- EXERCISE DETAILS: Search the records below for "computer"; copy each line that has it.

** SUPPLIED RECORDS follows **

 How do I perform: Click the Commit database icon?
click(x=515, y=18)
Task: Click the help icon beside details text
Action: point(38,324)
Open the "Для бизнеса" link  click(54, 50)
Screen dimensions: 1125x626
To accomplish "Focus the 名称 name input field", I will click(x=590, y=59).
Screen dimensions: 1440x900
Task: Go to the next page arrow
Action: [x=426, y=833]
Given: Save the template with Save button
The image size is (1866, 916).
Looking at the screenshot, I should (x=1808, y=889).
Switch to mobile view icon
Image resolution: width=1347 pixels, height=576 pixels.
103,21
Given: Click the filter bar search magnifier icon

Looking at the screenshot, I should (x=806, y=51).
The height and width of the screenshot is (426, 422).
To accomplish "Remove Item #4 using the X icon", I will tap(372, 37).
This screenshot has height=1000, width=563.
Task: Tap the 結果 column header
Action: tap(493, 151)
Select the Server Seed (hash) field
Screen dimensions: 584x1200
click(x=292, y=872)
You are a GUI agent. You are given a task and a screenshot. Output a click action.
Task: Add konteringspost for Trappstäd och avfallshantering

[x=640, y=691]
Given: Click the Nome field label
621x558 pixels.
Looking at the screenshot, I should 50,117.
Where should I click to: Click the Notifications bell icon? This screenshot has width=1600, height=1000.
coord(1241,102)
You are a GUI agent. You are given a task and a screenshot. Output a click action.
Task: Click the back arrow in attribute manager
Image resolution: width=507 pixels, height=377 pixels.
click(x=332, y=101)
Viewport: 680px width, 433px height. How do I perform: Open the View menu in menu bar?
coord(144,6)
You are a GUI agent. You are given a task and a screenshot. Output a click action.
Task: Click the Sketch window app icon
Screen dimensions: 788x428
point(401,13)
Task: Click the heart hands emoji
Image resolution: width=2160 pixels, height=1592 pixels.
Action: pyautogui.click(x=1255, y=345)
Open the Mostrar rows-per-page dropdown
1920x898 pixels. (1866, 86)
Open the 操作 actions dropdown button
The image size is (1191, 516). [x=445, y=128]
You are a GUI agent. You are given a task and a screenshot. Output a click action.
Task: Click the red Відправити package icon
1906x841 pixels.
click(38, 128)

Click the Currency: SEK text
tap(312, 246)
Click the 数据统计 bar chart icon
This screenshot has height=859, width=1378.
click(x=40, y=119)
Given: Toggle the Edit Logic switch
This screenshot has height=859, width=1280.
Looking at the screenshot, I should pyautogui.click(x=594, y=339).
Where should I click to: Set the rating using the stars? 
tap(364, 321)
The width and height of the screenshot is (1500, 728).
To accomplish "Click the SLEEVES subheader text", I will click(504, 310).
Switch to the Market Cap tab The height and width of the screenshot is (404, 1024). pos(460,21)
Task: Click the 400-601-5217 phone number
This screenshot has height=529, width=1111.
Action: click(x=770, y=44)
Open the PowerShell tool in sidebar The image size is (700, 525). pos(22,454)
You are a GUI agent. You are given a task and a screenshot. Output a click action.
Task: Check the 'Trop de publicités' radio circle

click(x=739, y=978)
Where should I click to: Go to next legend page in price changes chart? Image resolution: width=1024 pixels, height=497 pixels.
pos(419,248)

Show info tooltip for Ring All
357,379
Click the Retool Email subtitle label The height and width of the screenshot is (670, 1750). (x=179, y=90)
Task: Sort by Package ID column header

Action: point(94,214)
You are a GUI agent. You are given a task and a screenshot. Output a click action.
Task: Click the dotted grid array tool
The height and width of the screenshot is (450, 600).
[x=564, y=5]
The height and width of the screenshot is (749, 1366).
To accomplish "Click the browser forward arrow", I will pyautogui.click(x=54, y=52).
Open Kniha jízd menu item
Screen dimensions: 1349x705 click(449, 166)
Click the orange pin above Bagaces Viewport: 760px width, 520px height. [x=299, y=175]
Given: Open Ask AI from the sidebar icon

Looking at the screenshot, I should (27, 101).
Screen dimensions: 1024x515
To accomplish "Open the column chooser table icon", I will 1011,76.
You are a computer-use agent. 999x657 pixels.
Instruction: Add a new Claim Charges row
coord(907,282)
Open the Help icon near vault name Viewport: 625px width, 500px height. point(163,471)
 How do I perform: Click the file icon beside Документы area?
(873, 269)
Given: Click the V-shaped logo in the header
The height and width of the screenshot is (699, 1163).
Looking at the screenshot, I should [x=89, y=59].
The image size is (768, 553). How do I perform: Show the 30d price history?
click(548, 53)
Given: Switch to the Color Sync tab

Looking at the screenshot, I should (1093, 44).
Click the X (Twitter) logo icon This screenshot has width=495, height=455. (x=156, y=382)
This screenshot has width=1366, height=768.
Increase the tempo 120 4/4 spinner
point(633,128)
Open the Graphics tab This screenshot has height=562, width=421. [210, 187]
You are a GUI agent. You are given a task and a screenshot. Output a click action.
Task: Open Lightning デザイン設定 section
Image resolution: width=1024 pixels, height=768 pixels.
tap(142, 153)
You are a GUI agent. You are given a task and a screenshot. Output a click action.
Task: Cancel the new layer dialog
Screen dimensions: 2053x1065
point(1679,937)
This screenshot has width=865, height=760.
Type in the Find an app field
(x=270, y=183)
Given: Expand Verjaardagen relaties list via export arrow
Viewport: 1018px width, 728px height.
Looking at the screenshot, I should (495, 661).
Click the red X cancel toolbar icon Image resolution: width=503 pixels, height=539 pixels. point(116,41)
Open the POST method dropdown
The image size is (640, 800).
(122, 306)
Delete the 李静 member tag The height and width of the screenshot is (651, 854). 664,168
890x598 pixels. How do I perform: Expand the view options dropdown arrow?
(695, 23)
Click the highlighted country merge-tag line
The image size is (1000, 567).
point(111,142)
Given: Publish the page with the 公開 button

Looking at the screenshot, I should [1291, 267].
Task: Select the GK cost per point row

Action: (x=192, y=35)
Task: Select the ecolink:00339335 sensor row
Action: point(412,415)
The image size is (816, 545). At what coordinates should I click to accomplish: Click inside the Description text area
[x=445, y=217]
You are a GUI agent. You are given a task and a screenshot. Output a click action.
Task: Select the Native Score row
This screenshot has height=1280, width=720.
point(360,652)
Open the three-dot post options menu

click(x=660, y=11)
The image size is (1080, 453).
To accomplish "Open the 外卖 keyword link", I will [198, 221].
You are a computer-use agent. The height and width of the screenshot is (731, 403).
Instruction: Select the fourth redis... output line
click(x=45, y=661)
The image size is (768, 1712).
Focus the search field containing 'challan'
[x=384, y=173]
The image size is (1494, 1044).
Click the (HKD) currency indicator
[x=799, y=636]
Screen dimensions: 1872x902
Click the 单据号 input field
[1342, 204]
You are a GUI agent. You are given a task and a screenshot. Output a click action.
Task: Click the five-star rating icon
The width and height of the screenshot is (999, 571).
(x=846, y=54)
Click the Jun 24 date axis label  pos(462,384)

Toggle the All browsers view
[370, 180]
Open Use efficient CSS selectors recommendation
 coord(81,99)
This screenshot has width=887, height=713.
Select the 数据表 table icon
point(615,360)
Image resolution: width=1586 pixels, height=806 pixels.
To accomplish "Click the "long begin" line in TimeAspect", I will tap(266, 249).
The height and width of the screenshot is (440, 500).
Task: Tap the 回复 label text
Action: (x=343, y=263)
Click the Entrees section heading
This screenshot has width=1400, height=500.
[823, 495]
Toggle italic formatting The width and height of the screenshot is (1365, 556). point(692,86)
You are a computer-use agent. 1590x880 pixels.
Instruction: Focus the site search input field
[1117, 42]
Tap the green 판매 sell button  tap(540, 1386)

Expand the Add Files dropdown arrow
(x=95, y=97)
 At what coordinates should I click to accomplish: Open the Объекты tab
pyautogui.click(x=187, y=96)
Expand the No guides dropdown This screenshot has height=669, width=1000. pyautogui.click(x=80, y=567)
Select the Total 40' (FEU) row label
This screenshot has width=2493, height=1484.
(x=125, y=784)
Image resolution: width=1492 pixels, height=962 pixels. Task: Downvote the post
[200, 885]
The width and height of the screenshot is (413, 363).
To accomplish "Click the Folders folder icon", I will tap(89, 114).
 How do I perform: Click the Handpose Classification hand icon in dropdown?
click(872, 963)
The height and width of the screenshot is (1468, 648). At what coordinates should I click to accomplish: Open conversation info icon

** End of SUPPLIED RECORDS **

- THE ANSWER:
You are a computer-use agent. 999x657 pixels.
You are a computer-use agent. The height and width of the screenshot is (731, 403).
You are a computer-use agent. 1590x880 pixels.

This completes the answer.